Carbon Conundrum: How to save climate change policy from government failure


  • Both the UK and the EU have made commitments to achieve carbon neutrality by 2050. Political leaders all over the world have promised ‘new green deals’ that involve embracing large-scale government intervention. These policies lead to substantial resources being allocated on the basis of politicians’ own technological preferences, rather than according to the principles of economic and technical efficiency.

  • Energy sources are both taxed and subsidised. In principle, environmental taxes and subsidies should reflect externalities. However, in practice, policy is chaotic with tax treatment reflecting the nature of the fuel, whoconsumes the fuel and for what purpose the fuel is used. In some countries, renewable energy receives large subsidies with little or no regard to the environmental benefit they actually deliver. Furthermore, fossil fuels are generally subsidised too. In the UK, that happens by an exemption from the general rate of value added tax.

  • On average, oil products are taxed at €405 per tonne of oil equivalent in the UK and €334 in the EU27, as compared with €135 and €101 for natural gas and €112 and €84 for coal. This is despite the fact that coal, not oil, poses the largest environmental challenges as far as climate change is concerned.
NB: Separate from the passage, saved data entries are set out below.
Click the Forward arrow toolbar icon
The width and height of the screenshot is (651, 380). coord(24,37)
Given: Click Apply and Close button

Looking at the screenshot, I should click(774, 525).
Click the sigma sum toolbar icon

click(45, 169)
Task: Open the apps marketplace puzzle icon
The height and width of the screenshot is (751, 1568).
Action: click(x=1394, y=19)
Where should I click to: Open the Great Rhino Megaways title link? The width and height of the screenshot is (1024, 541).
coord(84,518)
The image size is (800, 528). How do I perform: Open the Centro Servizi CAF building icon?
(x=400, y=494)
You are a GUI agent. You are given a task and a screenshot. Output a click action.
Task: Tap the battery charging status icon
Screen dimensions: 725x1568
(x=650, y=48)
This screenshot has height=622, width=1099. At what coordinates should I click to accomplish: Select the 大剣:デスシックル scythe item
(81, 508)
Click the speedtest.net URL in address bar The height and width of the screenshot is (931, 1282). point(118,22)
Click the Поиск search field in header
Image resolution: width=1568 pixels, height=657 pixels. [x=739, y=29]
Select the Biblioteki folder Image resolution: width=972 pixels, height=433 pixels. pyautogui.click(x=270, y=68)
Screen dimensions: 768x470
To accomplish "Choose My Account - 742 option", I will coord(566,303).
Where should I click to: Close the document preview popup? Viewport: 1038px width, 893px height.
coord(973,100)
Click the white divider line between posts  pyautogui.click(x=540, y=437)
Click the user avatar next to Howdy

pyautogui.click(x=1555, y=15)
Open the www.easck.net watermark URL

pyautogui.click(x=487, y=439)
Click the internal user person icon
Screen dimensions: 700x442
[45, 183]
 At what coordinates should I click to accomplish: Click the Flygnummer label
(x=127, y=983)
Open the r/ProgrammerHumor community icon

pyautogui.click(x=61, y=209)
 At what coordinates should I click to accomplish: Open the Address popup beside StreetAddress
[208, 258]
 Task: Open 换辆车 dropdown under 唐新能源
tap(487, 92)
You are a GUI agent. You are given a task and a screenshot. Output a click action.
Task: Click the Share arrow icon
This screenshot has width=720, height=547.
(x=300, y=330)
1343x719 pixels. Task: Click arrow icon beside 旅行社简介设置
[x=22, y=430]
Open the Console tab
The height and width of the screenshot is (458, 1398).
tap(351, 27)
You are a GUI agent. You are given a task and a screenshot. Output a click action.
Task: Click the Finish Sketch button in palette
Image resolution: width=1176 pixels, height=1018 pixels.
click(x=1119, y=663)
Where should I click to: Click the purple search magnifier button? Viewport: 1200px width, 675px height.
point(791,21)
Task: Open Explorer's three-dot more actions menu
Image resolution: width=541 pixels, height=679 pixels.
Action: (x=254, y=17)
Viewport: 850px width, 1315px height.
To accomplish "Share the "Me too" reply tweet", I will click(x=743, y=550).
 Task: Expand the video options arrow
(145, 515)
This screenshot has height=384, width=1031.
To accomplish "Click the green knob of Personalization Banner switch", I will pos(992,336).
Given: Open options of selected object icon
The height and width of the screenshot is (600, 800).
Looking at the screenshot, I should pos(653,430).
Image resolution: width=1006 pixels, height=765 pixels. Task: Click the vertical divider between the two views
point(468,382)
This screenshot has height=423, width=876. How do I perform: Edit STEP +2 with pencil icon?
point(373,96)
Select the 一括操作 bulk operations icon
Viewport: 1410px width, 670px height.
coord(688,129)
  • Energy sources, including those that are taxed and including fossil fuels, are also heavily subsidised. In 2018 energy subsidies were as high as €500 per head in the UK and €355 in the EU27. Most subsidies were given to renewable energy sources, the production of which was subsidised by €448 per tonne of oil equivalent on average in the UK and €320 in the EU27. Subsidies were higher for solar photovoltaics (€1,468 per tonne of oil equivalent in the UK and €2,019 in the EU27), followed by wind power (€961 and €743, respectively). Hydro power and bio-energies received, on average, much lower subsidies. These differential subsidies to different forms of renewable energy sources are wasteful and inefficient. Subsidies to fossil fuels were generally intended to support consumption rather than production. On average, oil, natural gas and coal received €130, €61 and €86 per tonne of oil equivalent in subsidies in the UK and €320, €47 and €27 respectively in the EU27.

  • If we net off taxes and subsidies, we find that, on balance, renewables are heavily subsidised, while fossil fuels have greater taxes levied on them than they receive in subsidies. However, there is no coherent pattern. The net effect of taxes and subsidies leads to substantially greater net taxes on oil than on natural gas while coal is taxed the least. The level of net taxes on energy sources does not, in any way, relate to the externalities from the energy source. If the EU-sponsored estimates of external costs from energy sources is taken as a benchmark, it can be  said that all energy sources are either under-taxed or over-subsidised.

  • It is clear that taxes and subsidies on energy sources are not designed as a rational tool of environmental  policy. They are part of a broader industrial policy that reflects the individual preferences of policymakers and the producer and consumer interest groups that influence them.

  • This means that current green policies are more costly than they need be. A rational system that taxed energy sources according to the damage caused by their emissions would ensure that greater levels of carbon reduction would be possible for a much lower economic cost. It would also make use of decentralised information, as individuals would be able to reduce carbon emissions in the way that was least costly for them.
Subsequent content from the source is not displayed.